- _Yapılacak İş 1_:
Mimarlıkta yetenek konulu metne göre, bir yeteneği güçlendirerek “mimar”ı tarif eden nitelikleri sıralayın.
- _Yapılacak İş 2_:
Mimarlıkta yetenek konulu metni kaldığı yerden sürdürün.

- _Belge Alıntısı_:
----

Burcu Şenparlak, Erkan Akan, Gülşah Cantaş, Merve Akan Büyükergen&Merve Duysak ve Murat Şahin "Mimarlara Sorduk" serimizde "Mimarlıkta Yetenek Önemli midir?" sorusuna dair görüşlerini paylaştılar.
Burcu Şenparlak, Swanke Hayden Connell Mimarlık, Genel Müdür
Mimarlık, yaratmayı/tasarlamayı kapsayan bir sanat olduğu gibi mühendislikle de ayakta duran teknik bir bilimdir. Bu nedenle meslekte yetenek tek başına bir kriter olamaz. Titizlik, merak, çalışkanlık, tutku ve analitik düşünme ile güçlendirilmiş bir yetenek “mimar”ı tarifler.

----

Bir veri kaynağından satırlar:

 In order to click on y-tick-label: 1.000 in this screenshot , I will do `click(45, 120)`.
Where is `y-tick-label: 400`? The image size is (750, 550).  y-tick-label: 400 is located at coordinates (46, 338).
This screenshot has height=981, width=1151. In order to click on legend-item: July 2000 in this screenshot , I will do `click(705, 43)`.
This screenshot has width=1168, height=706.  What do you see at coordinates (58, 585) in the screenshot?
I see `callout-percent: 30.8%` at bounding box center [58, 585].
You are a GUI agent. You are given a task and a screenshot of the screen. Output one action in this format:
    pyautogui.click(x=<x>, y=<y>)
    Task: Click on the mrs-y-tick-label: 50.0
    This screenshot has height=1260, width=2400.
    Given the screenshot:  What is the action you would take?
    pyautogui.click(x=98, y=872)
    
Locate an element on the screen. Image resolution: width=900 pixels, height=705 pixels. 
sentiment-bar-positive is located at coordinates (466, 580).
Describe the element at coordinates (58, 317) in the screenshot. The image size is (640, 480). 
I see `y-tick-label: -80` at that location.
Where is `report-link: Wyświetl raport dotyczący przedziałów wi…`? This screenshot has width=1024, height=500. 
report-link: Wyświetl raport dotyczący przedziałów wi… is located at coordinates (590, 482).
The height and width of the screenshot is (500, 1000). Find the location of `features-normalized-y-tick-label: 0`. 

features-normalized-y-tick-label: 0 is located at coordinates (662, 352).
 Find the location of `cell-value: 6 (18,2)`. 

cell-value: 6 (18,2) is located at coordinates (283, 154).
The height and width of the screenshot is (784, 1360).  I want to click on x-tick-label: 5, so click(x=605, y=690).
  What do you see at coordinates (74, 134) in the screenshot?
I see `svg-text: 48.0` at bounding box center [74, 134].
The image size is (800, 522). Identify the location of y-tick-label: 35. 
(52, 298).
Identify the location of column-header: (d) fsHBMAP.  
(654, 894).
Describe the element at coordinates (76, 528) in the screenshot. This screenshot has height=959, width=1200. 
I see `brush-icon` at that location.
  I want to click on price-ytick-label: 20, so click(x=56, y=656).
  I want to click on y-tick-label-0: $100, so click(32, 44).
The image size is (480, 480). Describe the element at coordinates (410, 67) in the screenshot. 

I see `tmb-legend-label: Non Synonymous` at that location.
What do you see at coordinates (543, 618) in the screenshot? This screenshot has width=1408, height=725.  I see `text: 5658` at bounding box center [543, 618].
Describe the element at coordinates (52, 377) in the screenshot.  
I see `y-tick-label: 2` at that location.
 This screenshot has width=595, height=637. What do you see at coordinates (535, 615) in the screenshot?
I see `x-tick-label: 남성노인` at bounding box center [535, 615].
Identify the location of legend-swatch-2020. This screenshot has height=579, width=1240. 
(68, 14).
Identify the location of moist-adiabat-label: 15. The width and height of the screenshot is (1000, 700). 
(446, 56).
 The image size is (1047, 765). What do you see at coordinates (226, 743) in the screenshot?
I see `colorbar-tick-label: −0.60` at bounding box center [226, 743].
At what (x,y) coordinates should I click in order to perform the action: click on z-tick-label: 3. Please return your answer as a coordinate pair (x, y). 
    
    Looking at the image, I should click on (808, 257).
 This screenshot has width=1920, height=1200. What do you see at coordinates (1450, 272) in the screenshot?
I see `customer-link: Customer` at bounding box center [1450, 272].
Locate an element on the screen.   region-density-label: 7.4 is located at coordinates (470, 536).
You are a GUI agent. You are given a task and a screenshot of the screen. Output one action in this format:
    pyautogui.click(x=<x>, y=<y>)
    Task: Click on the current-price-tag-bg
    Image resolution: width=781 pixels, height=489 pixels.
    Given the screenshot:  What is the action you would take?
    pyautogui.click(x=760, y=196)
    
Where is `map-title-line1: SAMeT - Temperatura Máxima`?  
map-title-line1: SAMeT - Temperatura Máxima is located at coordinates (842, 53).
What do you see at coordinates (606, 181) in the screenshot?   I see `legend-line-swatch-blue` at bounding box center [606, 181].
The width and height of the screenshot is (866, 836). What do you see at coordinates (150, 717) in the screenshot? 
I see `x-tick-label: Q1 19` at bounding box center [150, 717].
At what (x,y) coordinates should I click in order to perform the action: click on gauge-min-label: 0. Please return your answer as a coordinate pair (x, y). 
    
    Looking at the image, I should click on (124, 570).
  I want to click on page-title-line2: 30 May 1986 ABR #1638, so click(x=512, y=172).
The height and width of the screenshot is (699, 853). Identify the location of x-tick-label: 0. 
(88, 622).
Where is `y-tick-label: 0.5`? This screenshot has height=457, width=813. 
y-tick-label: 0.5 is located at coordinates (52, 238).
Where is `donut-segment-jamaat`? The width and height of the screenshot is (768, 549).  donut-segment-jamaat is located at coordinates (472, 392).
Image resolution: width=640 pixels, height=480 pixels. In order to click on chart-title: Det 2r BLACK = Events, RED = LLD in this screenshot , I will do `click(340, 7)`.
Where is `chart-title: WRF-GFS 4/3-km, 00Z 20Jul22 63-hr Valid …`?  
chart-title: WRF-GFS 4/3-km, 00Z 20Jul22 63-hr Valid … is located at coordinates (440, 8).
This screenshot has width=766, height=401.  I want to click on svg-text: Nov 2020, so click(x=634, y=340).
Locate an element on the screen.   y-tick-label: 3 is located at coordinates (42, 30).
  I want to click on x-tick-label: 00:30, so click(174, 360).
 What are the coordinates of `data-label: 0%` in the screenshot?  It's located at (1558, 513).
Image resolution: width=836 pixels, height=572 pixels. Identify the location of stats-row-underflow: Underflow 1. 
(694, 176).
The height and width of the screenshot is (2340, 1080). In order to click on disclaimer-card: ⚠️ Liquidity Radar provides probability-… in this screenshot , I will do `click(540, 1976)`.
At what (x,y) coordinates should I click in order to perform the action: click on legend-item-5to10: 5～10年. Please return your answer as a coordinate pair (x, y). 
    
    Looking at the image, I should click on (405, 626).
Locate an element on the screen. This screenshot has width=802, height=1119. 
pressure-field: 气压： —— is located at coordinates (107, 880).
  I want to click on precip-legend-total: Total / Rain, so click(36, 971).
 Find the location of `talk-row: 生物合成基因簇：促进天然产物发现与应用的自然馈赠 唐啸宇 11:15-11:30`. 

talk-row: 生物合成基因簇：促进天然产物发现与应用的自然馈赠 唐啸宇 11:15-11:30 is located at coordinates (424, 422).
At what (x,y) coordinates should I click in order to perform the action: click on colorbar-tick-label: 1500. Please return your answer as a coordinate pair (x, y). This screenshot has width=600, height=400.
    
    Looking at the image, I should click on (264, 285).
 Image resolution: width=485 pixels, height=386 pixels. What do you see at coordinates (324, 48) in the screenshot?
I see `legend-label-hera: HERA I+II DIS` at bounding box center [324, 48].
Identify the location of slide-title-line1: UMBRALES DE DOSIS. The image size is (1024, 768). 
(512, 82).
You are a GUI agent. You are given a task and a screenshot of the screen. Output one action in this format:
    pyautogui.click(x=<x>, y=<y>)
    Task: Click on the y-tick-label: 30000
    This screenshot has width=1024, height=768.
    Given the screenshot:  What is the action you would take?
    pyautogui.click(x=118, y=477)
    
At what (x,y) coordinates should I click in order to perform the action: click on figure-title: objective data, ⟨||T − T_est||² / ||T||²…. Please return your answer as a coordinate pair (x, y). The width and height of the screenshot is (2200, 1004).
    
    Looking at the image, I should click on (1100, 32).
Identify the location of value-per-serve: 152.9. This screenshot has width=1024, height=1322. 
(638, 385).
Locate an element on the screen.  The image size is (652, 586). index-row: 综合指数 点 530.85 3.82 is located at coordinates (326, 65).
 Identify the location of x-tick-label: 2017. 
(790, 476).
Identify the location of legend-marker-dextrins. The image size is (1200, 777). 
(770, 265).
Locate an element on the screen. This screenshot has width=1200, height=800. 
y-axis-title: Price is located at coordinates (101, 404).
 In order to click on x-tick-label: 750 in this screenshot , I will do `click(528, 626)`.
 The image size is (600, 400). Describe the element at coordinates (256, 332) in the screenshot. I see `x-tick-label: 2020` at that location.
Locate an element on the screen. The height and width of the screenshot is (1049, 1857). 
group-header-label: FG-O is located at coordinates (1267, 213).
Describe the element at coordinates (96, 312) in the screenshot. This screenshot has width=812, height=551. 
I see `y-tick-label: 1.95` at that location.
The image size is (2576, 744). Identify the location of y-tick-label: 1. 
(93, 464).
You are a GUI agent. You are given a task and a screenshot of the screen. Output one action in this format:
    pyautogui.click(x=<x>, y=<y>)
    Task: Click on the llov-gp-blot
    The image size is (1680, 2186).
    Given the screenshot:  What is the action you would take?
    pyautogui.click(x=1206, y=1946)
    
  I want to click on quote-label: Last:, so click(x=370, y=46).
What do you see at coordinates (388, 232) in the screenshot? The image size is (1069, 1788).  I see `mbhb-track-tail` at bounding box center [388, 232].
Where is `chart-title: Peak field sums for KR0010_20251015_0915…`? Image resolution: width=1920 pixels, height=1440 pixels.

----

- _Yanıt Bölümü 1_:
Titizlik, merak, çalışkanlık, tutku ve analitik düşünme.

- _Yanıt Bölümü 2_:
*
Erkan Akan, LOT Studio, Kurucu
Mimarlık; olaylara farklı açılardan bakarken aynı zamanda birleştirici olmak, bütüncül düşünürken, kimse farketmeyecek olsa bile, tasarımdaki en küçük detayı dahi heyecanlı kılabilmekten geçiyor gibi. Kenarda duracak bir obje yapmıyoruz. Tasarımımız yaşıyor ve kullanılıyor. Bu sebeple öncelikle o yapının işlemesi için gerekli temel şeyleri yapmamız gerekiyor. (Bunu yapabilen de kendini "mimar" olarak adlandırıyor neticesinde. Ama sadece işleyebilen bir yapıda mimarlık nerededir bu tartışılır.) Bu temeli attıktan sonra aslında mimarlıktaki yetenek gerekli hale geliyor. Ve burada genel anlamıyla kullandığımız, doğuştan geldiğine inanılan "yetenek"ten bahsetmiyorum. Zamanla edinilmesi de mümkün ama kesinlikle kolay değil. Hem düşünce, hem pratik açıdan kendini geliştirebilmek gerekiyor. Bunun üzerine, tasarlamak için heyecan duymayı da ekleyelim. Gözlemlediğim kadarıyla bu heyecan olmazsa olmaz. Ancak heyecan o sorumluluğun üstlenilmesiyle yok olmayacak kadar yüksek ve gerçek olmalı.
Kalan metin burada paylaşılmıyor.